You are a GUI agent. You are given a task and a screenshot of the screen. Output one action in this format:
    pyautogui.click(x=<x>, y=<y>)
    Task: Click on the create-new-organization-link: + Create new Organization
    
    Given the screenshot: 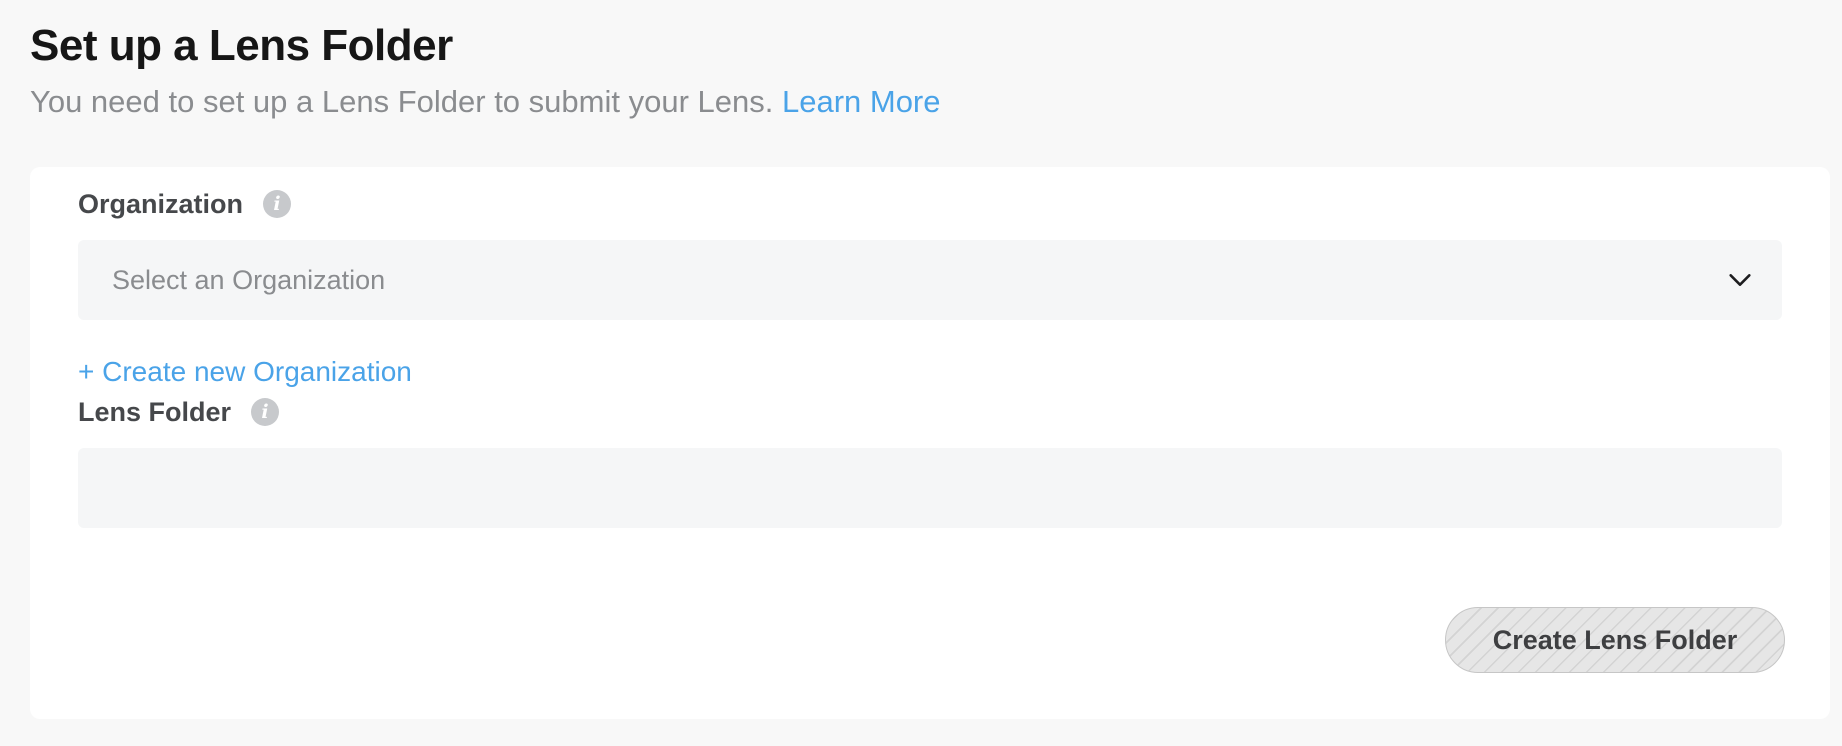 What is the action you would take?
    pyautogui.click(x=245, y=372)
    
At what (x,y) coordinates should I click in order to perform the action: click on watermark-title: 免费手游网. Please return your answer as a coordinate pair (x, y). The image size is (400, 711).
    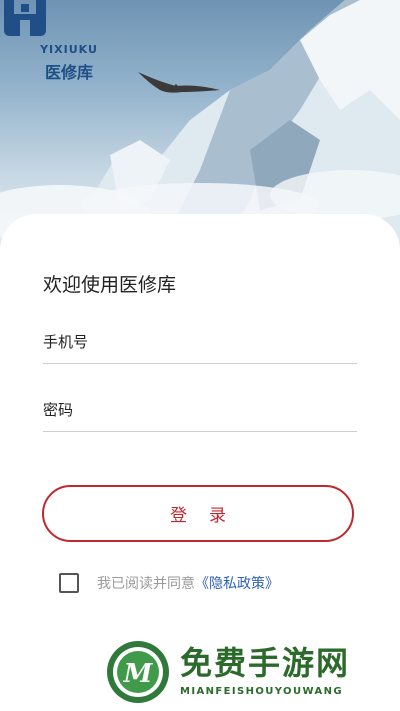
    Looking at the image, I should click on (266, 663).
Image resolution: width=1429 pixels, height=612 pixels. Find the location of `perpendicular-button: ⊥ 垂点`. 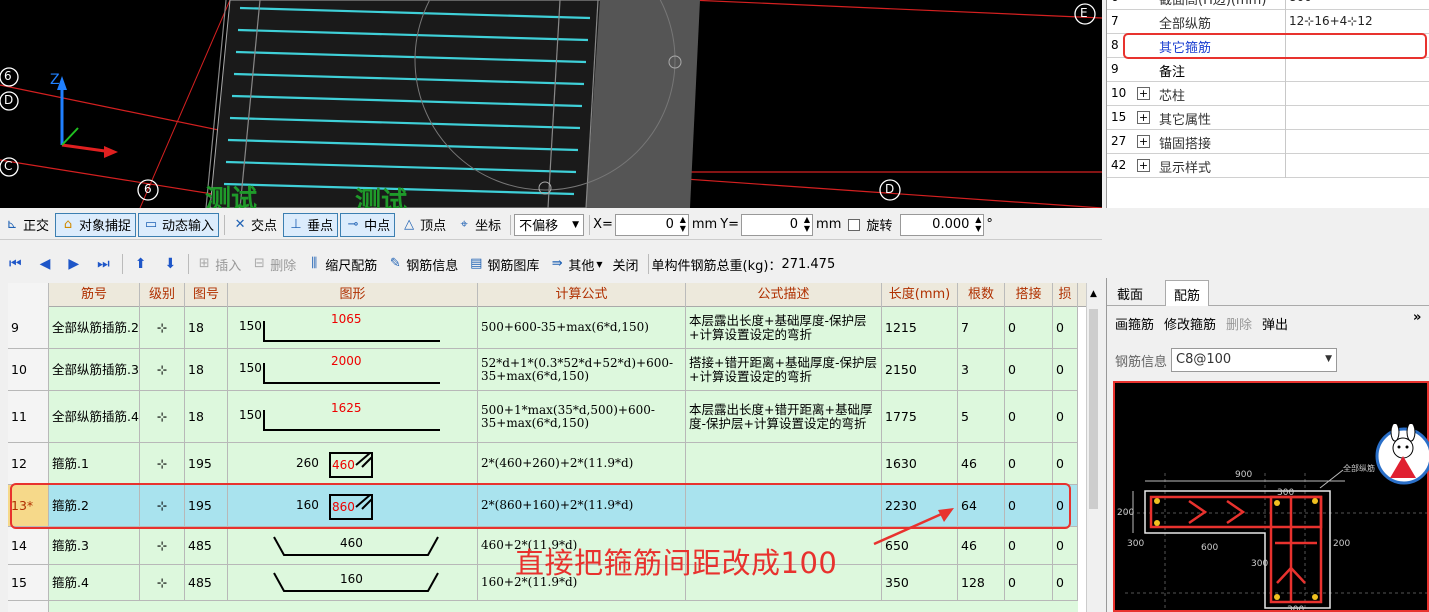

perpendicular-button: ⊥ 垂点 is located at coordinates (311, 224).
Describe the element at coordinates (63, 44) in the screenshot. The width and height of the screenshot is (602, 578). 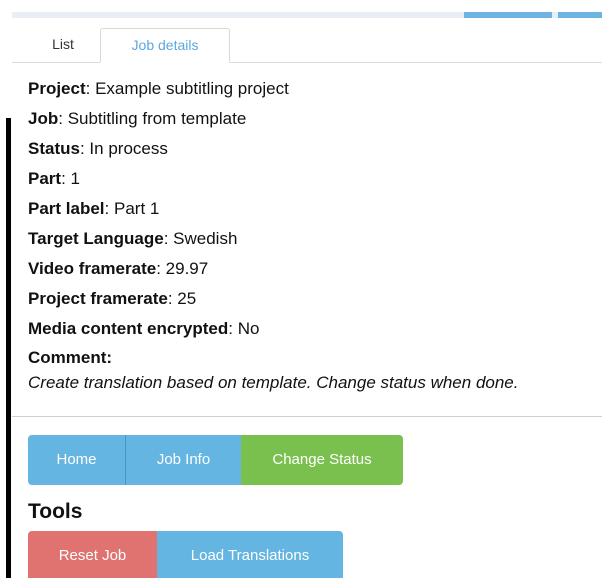
I see `tab-list: List` at that location.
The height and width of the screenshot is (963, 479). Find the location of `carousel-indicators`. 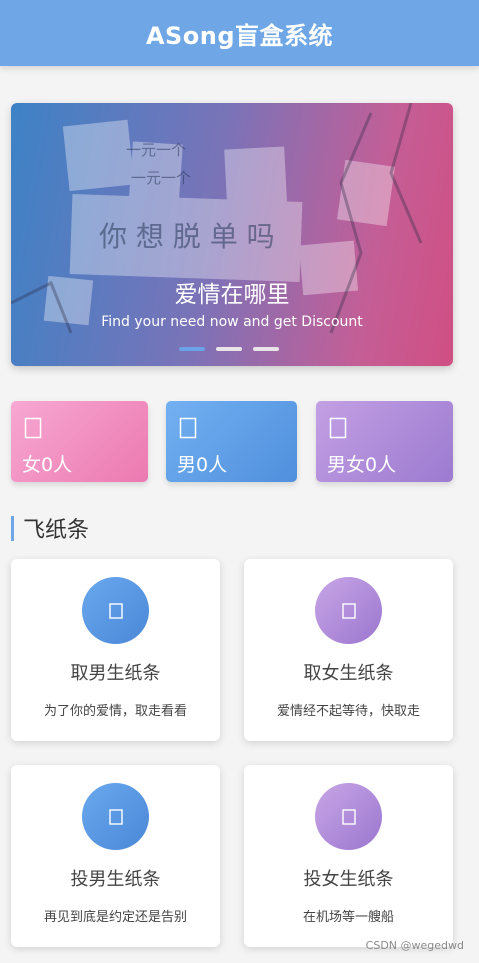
++++++++++++++++++++
## What to do
Reproduce the data word for word from the line containing "Describe the element" through the end of the data, including both ends, and omit the pictures.

## Answer for the task
Describe the element at coordinates (63, 44) in the screenshot. The width and height of the screenshot is (602, 578). 
I see `tab-list: List` at that location.
The height and width of the screenshot is (963, 479). Find the location of `carousel-indicators`. 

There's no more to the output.